**TASK DIRECTIONS**
For this exercise, output exactly and only the lines running from the one with "You are a computer-use" through the final line of the data below, without pictures.

Items from a dataset
▬▬▬

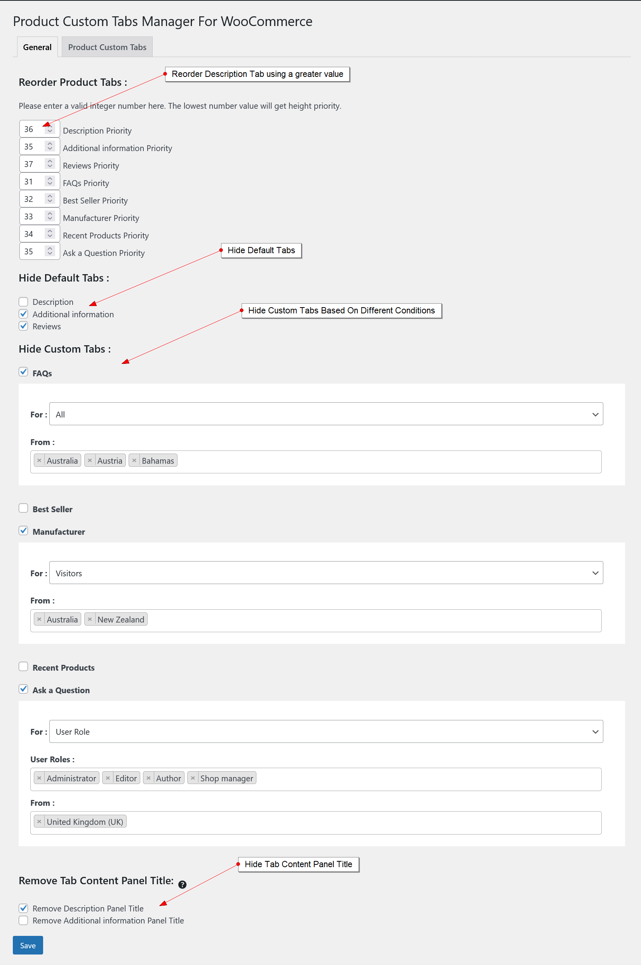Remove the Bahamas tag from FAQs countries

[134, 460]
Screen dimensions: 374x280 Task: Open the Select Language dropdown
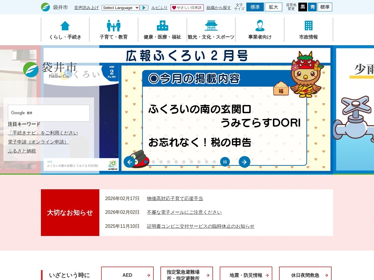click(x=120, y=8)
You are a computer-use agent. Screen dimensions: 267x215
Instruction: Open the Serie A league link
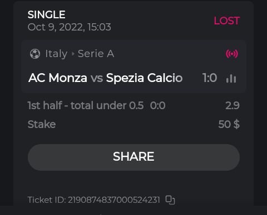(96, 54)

▬▬▬

**ANSWER BOX**
You are a computer-use agent. Screen dimensions: 267x215
Instruction: Open the Serie A league link
(96, 54)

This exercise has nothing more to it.